WHAT IS ASKED -> Write out each line of the entries below without changes, leaving out the pictures.

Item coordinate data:
________________
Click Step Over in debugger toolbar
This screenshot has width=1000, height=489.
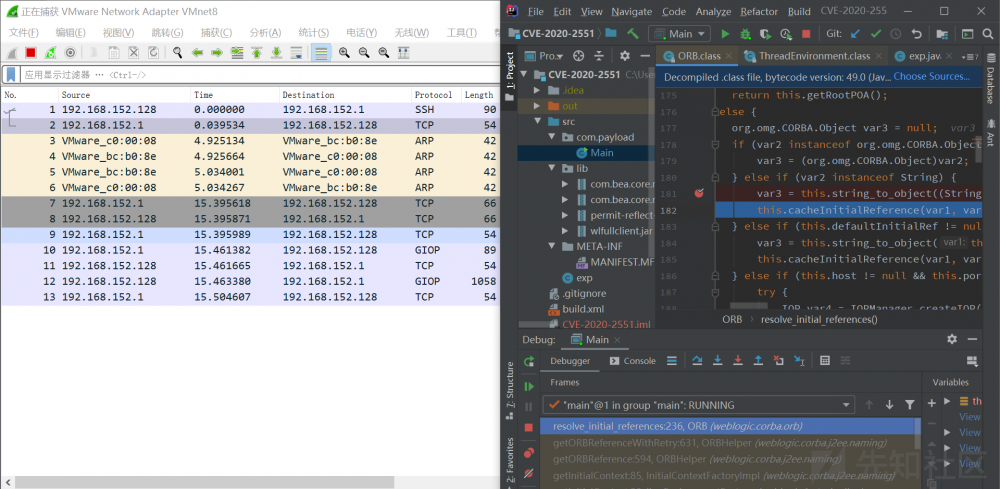(x=696, y=361)
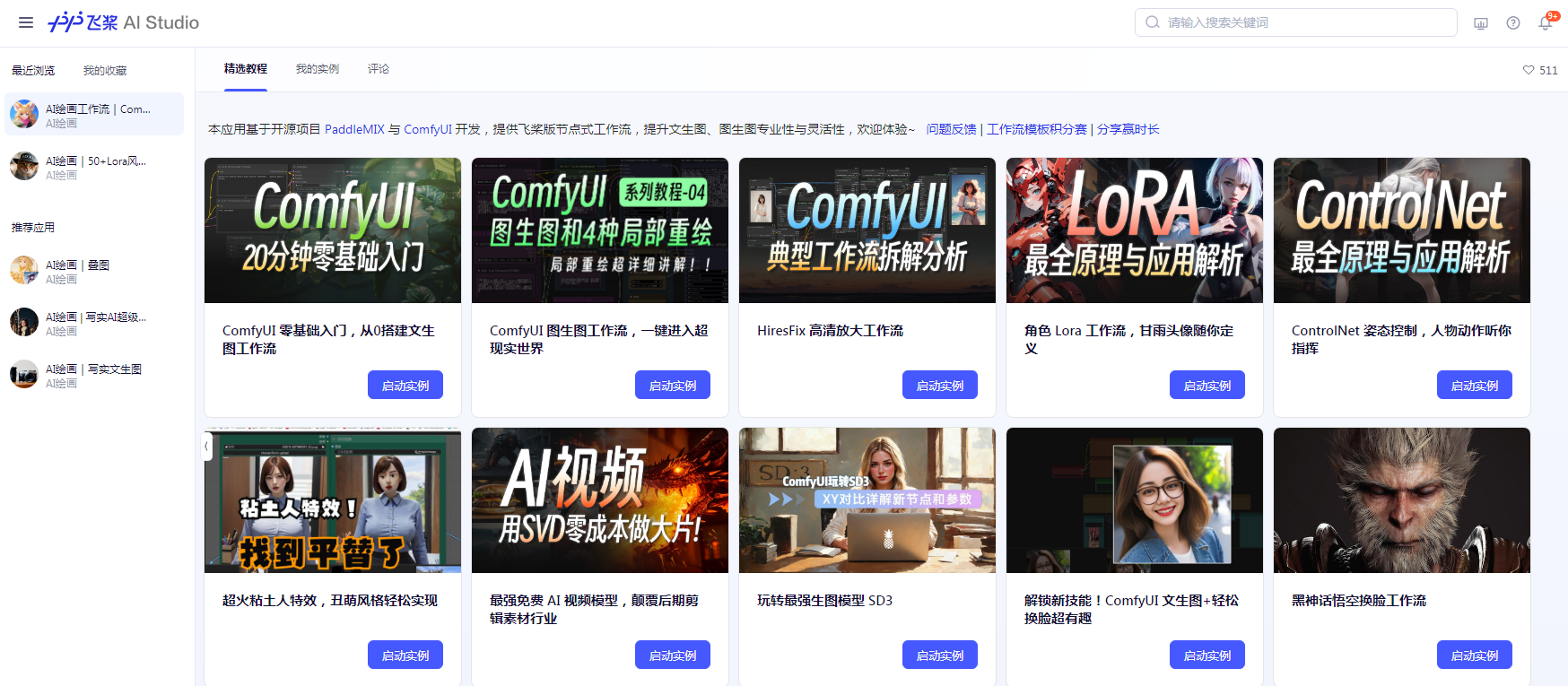The width and height of the screenshot is (1568, 686).
Task: Start instance for 黑神话悟空换脸工作流
Action: [x=1474, y=655]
________________
SOLUTION TO THIS PROBLEM ->
Click Step Over in debugger toolbar
This screenshot has width=1000, height=489.
(x=696, y=361)
The width and height of the screenshot is (1568, 686).
Task: Start instance for 黑神话悟空换脸工作流
Action: [x=1474, y=655]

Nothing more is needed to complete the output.